Document segment –

BEGIN

As natural disasters become more common, many of us are left wondering what we can do in our own backyard to be more resilient to climate change.
One answer is surrounding your home with native plants.
They can help with extreme heat, flooding, and even wildfires.
Haven Kiers is a professor of landscape architecture at University of California Davis. She says not only do native plants release water into the air which helps cool an area, but they also prevent flooding and erosion after a forest fire because of their deep roots.
"If you have these native plants with the really deep roots holding everything in place, then it's less likely that you're going to have crazy flooding, that you're going to have these mudslides, that you're going to lose all of the plants and everything's going to slide down the hill," Kiers said. "It's actually going to be keeping things in place and absorbing that water."
Even the soil is more resilient because those deep roots engage with fungi and bacteria.
Ecologist Billy Krimmel who retrofitted his yard to be covered in native plants. He says the diversity it led to was incredible.
"You see so many insects," Krimmel said. "I could stand out there and see like 15 species of native bees flying around. Every couple years or so you might see all these insects at once coming out that are totally defoliating the plant, but the plant bounces back because it's co-evolved with these species for so long that the insects tend not to kill them."
Krimmel is fascinated by the relationship between insects and native plants.
"Why does this plant have these hairs that catch little gnats in them?" Krimmel said. "It's because then the little dead ones feed the little baby assassin bugs that then protect the plant when they're big enough to actually kill the caterpillar that's trying to eat the plant. And these are really like intricate networks of interactions that again you really only get that from co-evolved species."

END

Task description –
Answer these questions from the article on native plants.
(a) What subject does Haven Kiers teach, and at which university?
(b) About how many species of native bees does Billy Krimmel say he could see flying around his yard?
(c) What do the hairs on the plant Krimmel describes catch?

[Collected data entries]
BEGIN

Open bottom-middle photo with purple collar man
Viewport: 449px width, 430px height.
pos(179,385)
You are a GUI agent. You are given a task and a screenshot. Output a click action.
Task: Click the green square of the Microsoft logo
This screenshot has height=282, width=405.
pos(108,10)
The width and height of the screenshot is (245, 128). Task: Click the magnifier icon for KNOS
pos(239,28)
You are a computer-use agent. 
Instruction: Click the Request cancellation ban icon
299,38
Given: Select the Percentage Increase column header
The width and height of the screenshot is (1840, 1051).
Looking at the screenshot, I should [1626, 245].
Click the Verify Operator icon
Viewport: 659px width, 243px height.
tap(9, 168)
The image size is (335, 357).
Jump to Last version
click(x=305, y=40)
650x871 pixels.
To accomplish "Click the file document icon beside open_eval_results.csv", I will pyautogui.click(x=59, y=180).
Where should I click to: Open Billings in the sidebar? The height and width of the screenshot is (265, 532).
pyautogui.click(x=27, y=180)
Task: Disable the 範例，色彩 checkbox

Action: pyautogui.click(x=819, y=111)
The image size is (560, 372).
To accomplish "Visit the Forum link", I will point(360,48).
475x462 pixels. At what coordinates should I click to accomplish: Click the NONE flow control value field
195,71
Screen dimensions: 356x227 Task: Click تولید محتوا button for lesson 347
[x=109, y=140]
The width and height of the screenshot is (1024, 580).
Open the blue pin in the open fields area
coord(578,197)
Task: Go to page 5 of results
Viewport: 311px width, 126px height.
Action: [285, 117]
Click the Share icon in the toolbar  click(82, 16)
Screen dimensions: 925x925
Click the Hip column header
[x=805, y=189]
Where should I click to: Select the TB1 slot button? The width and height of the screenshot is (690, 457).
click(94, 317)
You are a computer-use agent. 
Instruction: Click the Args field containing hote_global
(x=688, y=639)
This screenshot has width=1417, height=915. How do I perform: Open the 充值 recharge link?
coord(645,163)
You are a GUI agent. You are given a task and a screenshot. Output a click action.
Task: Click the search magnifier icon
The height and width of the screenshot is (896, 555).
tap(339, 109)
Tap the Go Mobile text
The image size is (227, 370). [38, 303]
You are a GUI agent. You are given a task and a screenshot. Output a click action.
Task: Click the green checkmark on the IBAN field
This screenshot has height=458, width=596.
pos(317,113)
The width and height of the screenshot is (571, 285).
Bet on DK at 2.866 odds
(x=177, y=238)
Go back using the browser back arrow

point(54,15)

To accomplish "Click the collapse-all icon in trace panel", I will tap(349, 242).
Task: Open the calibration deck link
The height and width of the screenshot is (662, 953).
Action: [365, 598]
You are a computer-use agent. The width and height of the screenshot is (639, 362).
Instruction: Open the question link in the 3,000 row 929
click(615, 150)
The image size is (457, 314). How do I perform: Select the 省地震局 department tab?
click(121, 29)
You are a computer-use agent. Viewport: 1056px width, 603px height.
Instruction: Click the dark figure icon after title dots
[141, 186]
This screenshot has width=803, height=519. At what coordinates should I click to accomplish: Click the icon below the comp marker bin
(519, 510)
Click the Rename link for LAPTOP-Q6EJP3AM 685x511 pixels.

END

Result –
(a) Landscape architecture, at University of California Davis.
(b) About 15.
(c) Little gnats.